## [Exercise]
Every entry has to be output exactly, with none skipped.

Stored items
[Start of section]
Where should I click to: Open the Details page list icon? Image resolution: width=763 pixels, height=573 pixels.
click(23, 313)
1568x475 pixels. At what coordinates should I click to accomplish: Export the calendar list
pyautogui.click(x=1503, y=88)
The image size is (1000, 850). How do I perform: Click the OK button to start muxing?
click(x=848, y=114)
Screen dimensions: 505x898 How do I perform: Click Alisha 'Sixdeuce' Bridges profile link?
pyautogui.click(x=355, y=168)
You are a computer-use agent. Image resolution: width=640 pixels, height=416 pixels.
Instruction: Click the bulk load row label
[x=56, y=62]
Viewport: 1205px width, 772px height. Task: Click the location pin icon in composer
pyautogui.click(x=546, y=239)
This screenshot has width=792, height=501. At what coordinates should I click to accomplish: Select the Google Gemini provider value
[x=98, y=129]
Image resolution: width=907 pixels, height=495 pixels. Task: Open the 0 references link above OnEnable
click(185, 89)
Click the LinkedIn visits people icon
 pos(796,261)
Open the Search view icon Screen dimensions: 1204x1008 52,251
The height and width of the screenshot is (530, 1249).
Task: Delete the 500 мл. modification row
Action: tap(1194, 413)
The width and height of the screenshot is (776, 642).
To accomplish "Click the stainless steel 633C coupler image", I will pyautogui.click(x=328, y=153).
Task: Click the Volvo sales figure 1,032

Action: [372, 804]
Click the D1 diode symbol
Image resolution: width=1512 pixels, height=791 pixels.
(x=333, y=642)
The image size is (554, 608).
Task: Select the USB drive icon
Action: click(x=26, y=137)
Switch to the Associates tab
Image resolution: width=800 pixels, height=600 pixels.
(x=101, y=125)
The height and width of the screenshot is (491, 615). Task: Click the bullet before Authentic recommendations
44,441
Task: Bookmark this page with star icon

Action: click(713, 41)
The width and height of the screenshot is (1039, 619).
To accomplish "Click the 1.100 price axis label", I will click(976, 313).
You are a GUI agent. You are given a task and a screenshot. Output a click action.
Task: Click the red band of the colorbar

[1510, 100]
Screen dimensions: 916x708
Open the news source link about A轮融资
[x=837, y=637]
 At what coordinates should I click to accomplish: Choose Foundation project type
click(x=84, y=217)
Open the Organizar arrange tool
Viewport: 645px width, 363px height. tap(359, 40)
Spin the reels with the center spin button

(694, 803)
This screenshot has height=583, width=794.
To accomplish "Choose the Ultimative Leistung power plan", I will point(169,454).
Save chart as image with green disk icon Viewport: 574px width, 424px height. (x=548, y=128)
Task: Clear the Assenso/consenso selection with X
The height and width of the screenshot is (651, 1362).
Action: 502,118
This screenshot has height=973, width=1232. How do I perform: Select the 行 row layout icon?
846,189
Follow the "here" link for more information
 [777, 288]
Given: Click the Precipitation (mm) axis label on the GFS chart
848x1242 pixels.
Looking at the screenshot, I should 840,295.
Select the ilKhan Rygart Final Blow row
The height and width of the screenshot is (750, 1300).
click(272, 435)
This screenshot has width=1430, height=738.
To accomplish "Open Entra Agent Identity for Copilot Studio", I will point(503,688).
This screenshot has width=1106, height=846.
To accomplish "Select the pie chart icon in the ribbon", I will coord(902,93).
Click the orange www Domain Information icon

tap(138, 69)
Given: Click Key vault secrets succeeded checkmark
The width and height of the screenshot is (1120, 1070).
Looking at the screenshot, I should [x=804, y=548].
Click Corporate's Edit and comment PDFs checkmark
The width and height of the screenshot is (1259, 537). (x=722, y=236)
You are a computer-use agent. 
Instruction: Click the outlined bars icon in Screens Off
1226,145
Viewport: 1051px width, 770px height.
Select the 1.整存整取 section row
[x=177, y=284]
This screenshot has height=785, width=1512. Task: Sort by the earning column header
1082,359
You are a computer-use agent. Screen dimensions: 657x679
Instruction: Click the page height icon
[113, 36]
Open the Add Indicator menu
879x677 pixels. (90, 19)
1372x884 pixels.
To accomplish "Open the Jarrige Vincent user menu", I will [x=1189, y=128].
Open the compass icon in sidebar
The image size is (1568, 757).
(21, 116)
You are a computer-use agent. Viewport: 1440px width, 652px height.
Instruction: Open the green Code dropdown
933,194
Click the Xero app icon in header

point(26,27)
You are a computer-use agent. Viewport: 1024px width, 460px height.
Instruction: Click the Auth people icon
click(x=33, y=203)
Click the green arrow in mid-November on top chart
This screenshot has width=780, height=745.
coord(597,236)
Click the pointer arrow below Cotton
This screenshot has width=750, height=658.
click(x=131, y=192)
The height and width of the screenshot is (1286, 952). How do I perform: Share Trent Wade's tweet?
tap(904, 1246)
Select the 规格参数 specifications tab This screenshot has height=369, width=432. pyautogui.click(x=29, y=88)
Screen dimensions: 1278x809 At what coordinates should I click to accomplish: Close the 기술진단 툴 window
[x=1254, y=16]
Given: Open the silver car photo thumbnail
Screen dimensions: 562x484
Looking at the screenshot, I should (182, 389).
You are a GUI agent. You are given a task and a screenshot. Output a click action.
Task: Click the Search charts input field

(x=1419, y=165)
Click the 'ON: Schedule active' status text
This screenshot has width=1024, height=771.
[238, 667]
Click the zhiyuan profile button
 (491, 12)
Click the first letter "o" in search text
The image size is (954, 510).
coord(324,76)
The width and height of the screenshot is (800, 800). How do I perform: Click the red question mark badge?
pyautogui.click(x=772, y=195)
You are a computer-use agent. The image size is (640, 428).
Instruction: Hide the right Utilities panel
[End of section]
## [Answer to this exercise]
Where should I click to: Open the Details page list icon? Image resolution: width=763 pixels, height=573 pixels.
click(23, 313)
1568x475 pixels. At what coordinates should I click to accomplish: Export the calendar list
pyautogui.click(x=1503, y=88)
The image size is (1000, 850). How do I perform: Click the OK button to start muxing?
click(x=848, y=114)
Screen dimensions: 505x898 How do I perform: Click Alisha 'Sixdeuce' Bridges profile link?
pyautogui.click(x=355, y=168)
You are a computer-use agent. Image resolution: width=640 pixels, height=416 pixels.
Instruction: Click the bulk load row label
[x=56, y=62]
Viewport: 1205px width, 772px height. Task: Click the location pin icon in composer
pyautogui.click(x=546, y=239)
This screenshot has width=792, height=501. At what coordinates should I click to accomplish: Select the Google Gemini provider value
[x=98, y=129]
Image resolution: width=907 pixels, height=495 pixels. Task: Open the 0 references link above OnEnable
click(185, 89)
Click the LinkedIn visits people icon
 pos(796,261)
Open the Search view icon Screen dimensions: 1204x1008 52,251
The height and width of the screenshot is (530, 1249).
Task: Delete the 500 мл. modification row
Action: tap(1194, 413)
The width and height of the screenshot is (776, 642).
To accomplish "Click the stainless steel 633C coupler image", I will pyautogui.click(x=328, y=153).
Task: Click the Volvo sales figure 1,032

Action: [372, 804]
Click the D1 diode symbol
Image resolution: width=1512 pixels, height=791 pixels.
(x=333, y=642)
The image size is (554, 608).
Task: Select the USB drive icon
Action: click(x=26, y=137)
Switch to the Associates tab
Image resolution: width=800 pixels, height=600 pixels.
(x=101, y=125)
The height and width of the screenshot is (491, 615). Task: Click the bullet before Authentic recommendations
44,441
Task: Bookmark this page with star icon

Action: click(713, 41)
The width and height of the screenshot is (1039, 619).
To accomplish "Click the 1.100 price axis label", I will click(976, 313).
You are a GUI agent. You are given a task and a screenshot. Output a click action.
Task: Click the red band of the colorbar

[1510, 100]
Screen dimensions: 916x708
Open the news source link about A轮融资
[x=837, y=637]
 At what coordinates should I click to accomplish: Choose Foundation project type
click(x=84, y=217)
Open the Organizar arrange tool
Viewport: 645px width, 363px height. tap(359, 40)
Spin the reels with the center spin button

(694, 803)
This screenshot has height=583, width=794.
To accomplish "Choose the Ultimative Leistung power plan", I will point(169,454).
Save chart as image with green disk icon Viewport: 574px width, 424px height. (x=548, y=128)
Task: Clear the Assenso/consenso selection with X
The height and width of the screenshot is (651, 1362).
Action: 502,118
This screenshot has height=973, width=1232. How do I perform: Select the 行 row layout icon?
846,189
Follow the "here" link for more information
 [777, 288]
Given: Click the Precipitation (mm) axis label on the GFS chart
848x1242 pixels.
Looking at the screenshot, I should 840,295.
Select the ilKhan Rygart Final Blow row
The height and width of the screenshot is (750, 1300).
click(272, 435)
This screenshot has width=1430, height=738.
To accomplish "Open Entra Agent Identity for Copilot Studio", I will point(503,688).
This screenshot has width=1106, height=846.
To accomplish "Select the pie chart icon in the ribbon", I will coord(902,93).
Click the orange www Domain Information icon

tap(138, 69)
Given: Click Key vault secrets succeeded checkmark
The width and height of the screenshot is (1120, 1070).
Looking at the screenshot, I should [x=804, y=548].
Click Corporate's Edit and comment PDFs checkmark
The width and height of the screenshot is (1259, 537). (x=722, y=236)
You are a computer-use agent. 
Instruction: Click the outlined bars icon in Screens Off
1226,145
Viewport: 1051px width, 770px height.
Select the 1.整存整取 section row
[x=177, y=284]
This screenshot has height=785, width=1512. Task: Sort by the earning column header
1082,359
You are a computer-use agent. Screen dimensions: 657x679
Instruction: Click the page height icon
[113, 36]
Open the Add Indicator menu
879x677 pixels. (90, 19)
1372x884 pixels.
To accomplish "Open the Jarrige Vincent user menu", I will [x=1189, y=128].
Open the compass icon in sidebar
The image size is (1568, 757).
(21, 116)
You are a computer-use agent. Viewport: 1440px width, 652px height.
Instruction: Open the green Code dropdown
933,194
Click the Xero app icon in header

point(26,27)
You are a computer-use agent. Viewport: 1024px width, 460px height.
Instruction: Click the Auth people icon
click(x=33, y=203)
Click the green arrow in mid-November on top chart
This screenshot has width=780, height=745.
coord(597,236)
Click the pointer arrow below Cotton
This screenshot has width=750, height=658.
click(x=131, y=192)
The height and width of the screenshot is (1286, 952). How do I perform: Share Trent Wade's tweet?
tap(904, 1246)
Select the 规格参数 specifications tab This screenshot has height=369, width=432. pyautogui.click(x=29, y=88)
Screen dimensions: 1278x809 At what coordinates should I click to accomplish: Close the 기술진단 툴 window
[x=1254, y=16]
Given: Open the silver car photo thumbnail
Screen dimensions: 562x484
Looking at the screenshot, I should (182, 389).
You are a GUI agent. You are given a task and a screenshot. Output a click action.
Task: Click the Search charts input field

(x=1419, y=165)
Click the 'ON: Schedule active' status text
This screenshot has width=1024, height=771.
[238, 667]
Click the zhiyuan profile button
 (491, 12)
Click the first letter "o" in search text
The image size is (954, 510).
coord(324,76)
The width and height of the screenshot is (800, 800). How do I perform: Click the red question mark badge?
pyautogui.click(x=772, y=195)
You are a computer-use agent. The image size is (640, 428).
Instruction: Hide the right Utilities panel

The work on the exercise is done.